Выбрать главу

В первом этаже острога устроили одиннадцать или двенадцать камер или, как тогда говорили, арестантских чуланов. Позднее, в 1828 году, когда арестантов прибавилось, очистили для них и второй этаж, разгородив его так, что образовалось 16 дополнительных чуланов. В 1842 году надстроили еще и третий этаж, устроив в нем по Фруменкову девять чуланов, а по Богуславскому — пять. Гернет о числе чуланов на 3-м этаже не пишет. Инвалидная команда, ютившаяся вдоль коридора второго этажа, т. е. в положении чуть получше арестантского, в 1837 г. перешла по соседству с тюрьмой в новое, построенное для нее и обер-офицера здание. Оба советских историка называют первый этаж подвальным, а второй — вторым, вопреки, казалось бы, простой логике. Стены первого этажа были значительно толще, чем второго, размеры окон в нем были много меньше, воздух сырее, но все же такая разница не дает право называть первый этаж подвальным. Не делают историки ясной оговорки и о том, что с постепенным уменьшением числа узников в остроге, арестантов переводили из первого в более сухие, светлые и теплые камеры верхних этажей. За последние 13 лет (1870–1883 гг.) заключенные содержались только в третьем этаже.

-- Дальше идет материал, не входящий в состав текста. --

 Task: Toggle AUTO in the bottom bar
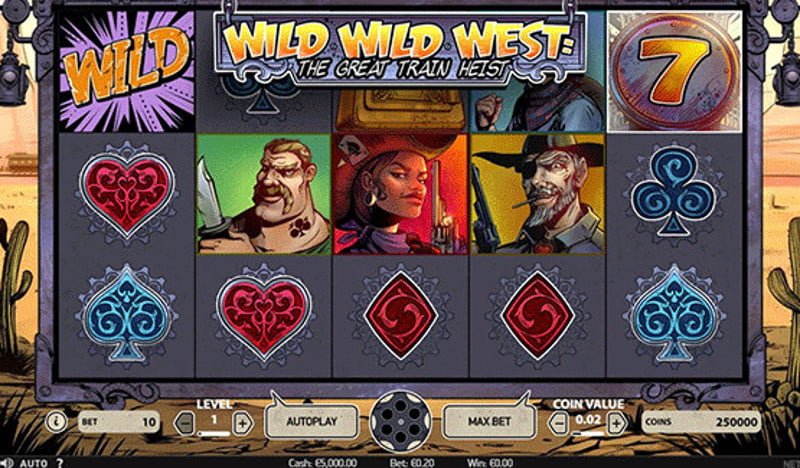[34, 463]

В 1886 году Соловки посетил командующий Петербургским военным округом великий князь Владимир Александрович. Осмотрев пустой острог, он признал присутствие в монастыре воинской караульной команды совершенно излишней и приказал перевести ее на материк. Последние политические — Потапов и Григорьев — уже четыре года, как выбыли на материк. Даже за десять лет до приезда великого князя в остроге, по словам Немировича-Данченко, оставалось всего двое арестантов и двое «не в роде арестантов». Об этих двух «не в роде» подробнее сказано в первой книге в главе о Пришвине (стр. 229-я). Опустевший Острог в 1903 голу был передан монастырю. В нем открыли больницу для монахов и богомольцев и несколько келий отвели схимникам. В караульном здании устроили квартиры для врача и фельдшера, там же разместили аптеку. В концлагерный период в бывшем остроге и потом монастырской больнице помещался кремлевский лазарет и мертвецкая, в которой в период тифозных эпидемий, рассказывают, умершие соловчане лежали один на другом. В 1932 году весною из любопытства я заглянул в дверное окошко морга. На деревянном настиле вроде нар лежал в своем костюме покойник, внешне — из интеллигентных старичков. На Соловках мертвецов видел только во сне, а так, чтобы вблизи, наяву, на ощупь, с мясом и костями, как этого — больше на острове не довелось. Потому и запомнил.

Из всего до сих пор изложенного должно быть ясным, что подавляющим большинством среди присланных «под караул» и «под начала для строгого смирения» было духовенство, раскольники и сектанты, т. е. осужденные по делам веры. Подначальные жили вместе с монастырским населением и обязаны были работать на оби: ель. К каждому подначальному прикреплялся монах для исправления пороков или заблуждений и наблюдения за ним, чтобы не сбежал. Историки не особенно интересовались детализацией этих групп по социальному положению и видам раскольничества и сектантства, хотя имели все данные для этого. Поэтому нам придется ограничиться далее приведенной характеристикой ссыльных Пругавиным и добавить сейчас к ней, как подтверждение, отдельные цифры, обороненные советскими историками. Так, с 1806 по 1825 год т. е. за 19 лет, на Соловки, по сведениям Колчина, было прислано для наказания 27 человек, из них, по подсчету Гернета, (кн. 1-я. стр. 279) только один за чисто уголовное преступление, а все остальные — по делам веры. Дальше, из его второй книги (стр. 486) узнаем: в списке 1826 года из 30 фамилий 29 были заключены за разные религиозные преступления, в большинстве за скопчество; из 45 заключенных в 1830 году 36 чел. содержались по делам веры, 5 — уголовных, 3 — политических и один — за «сварливый нрав»; из 19 заключенных в 1855 году за религиозные преступления содержалось 18 человек и только один за смешанное: за религиозное и уголовное.